(TASK PROMPT)
All entries must be repeated exactly; do not include the pictures.

[Collected data]
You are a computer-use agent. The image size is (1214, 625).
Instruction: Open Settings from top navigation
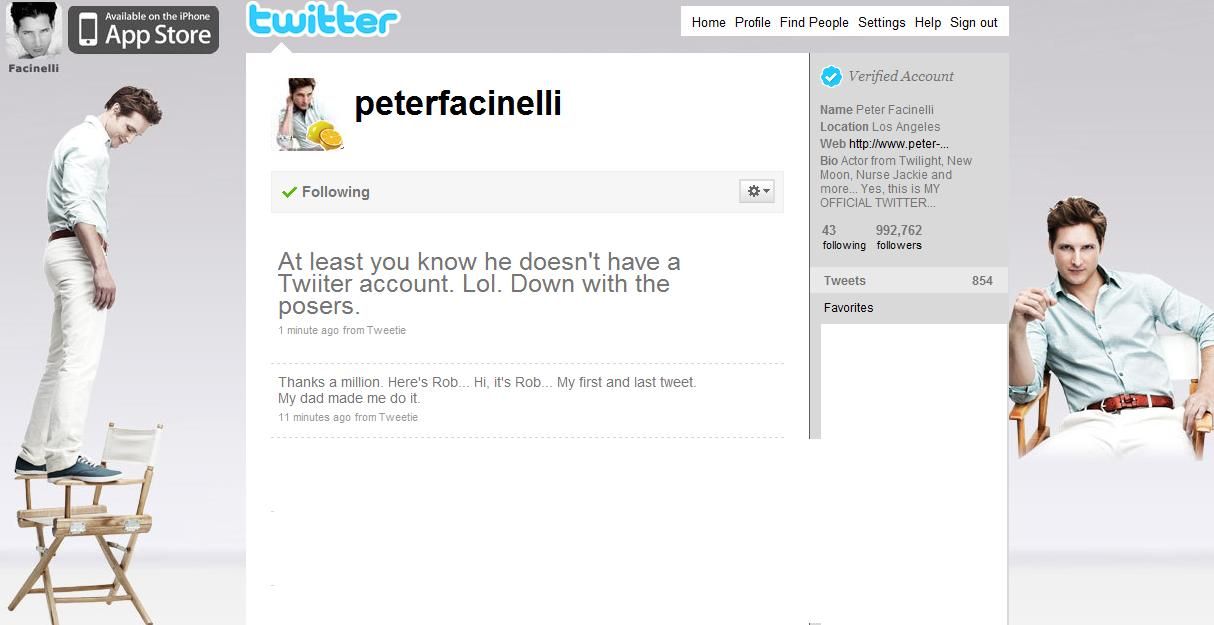click(882, 22)
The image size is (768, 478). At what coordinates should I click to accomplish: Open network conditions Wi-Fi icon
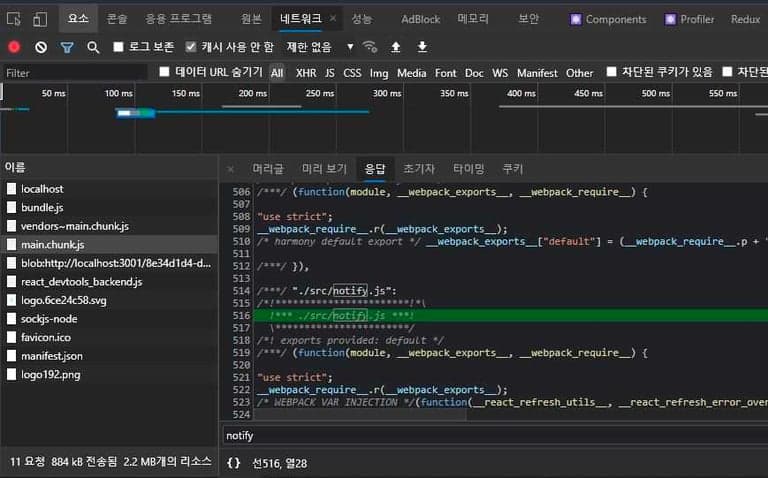pyautogui.click(x=370, y=47)
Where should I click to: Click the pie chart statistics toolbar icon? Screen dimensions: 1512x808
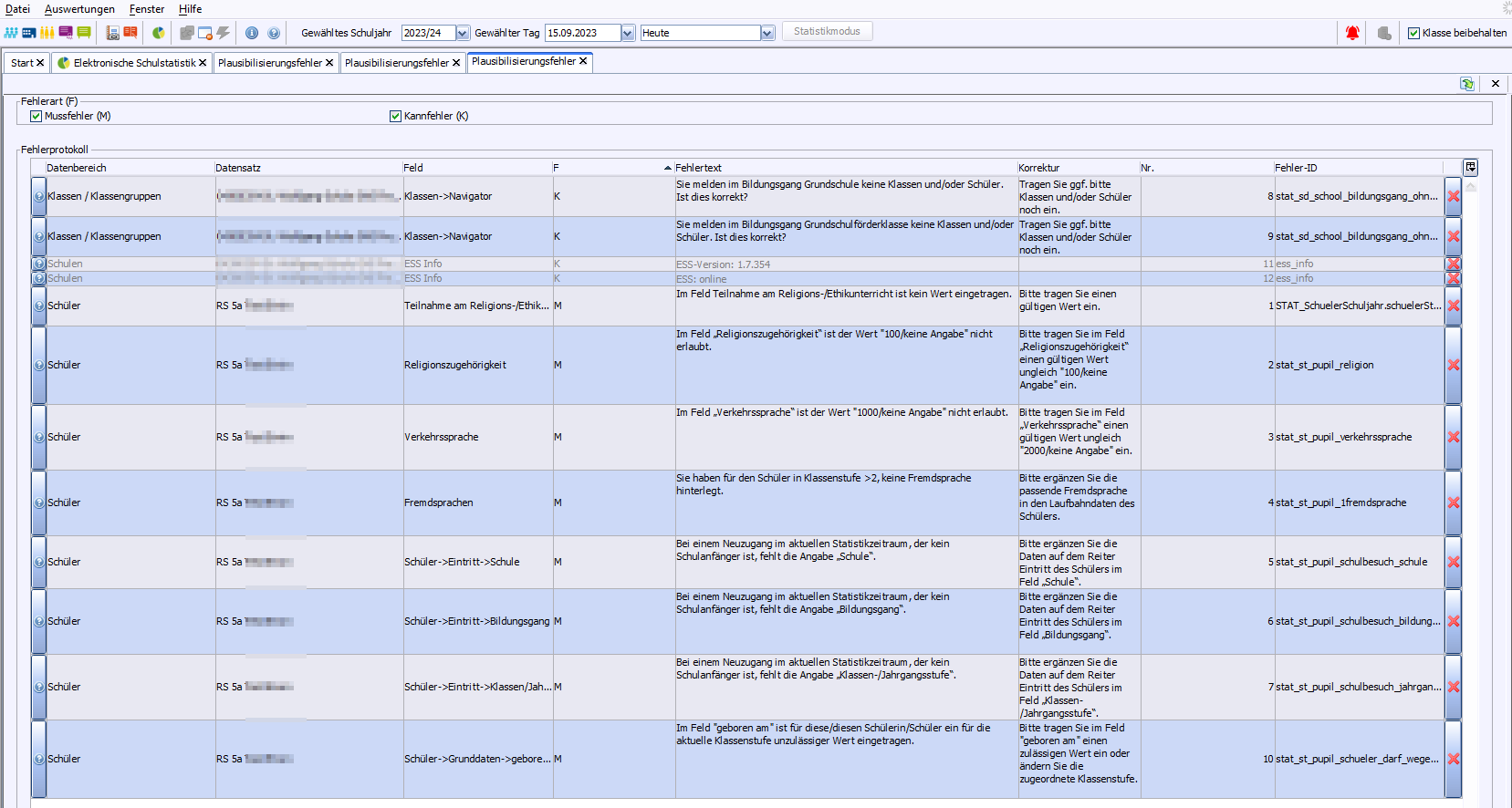tap(159, 33)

(WRITTEN SOLUTION)
You are a computer-use agent. The image size is (1214, 625).
Instruction: Open Settings from top navigation
click(882, 22)
The image size is (768, 478). At what coordinates should I click to accomplish: Open network conditions Wi-Fi icon
pyautogui.click(x=370, y=47)
Where should I click to: Click the pie chart statistics toolbar icon? Screen dimensions: 1512x808
tap(159, 33)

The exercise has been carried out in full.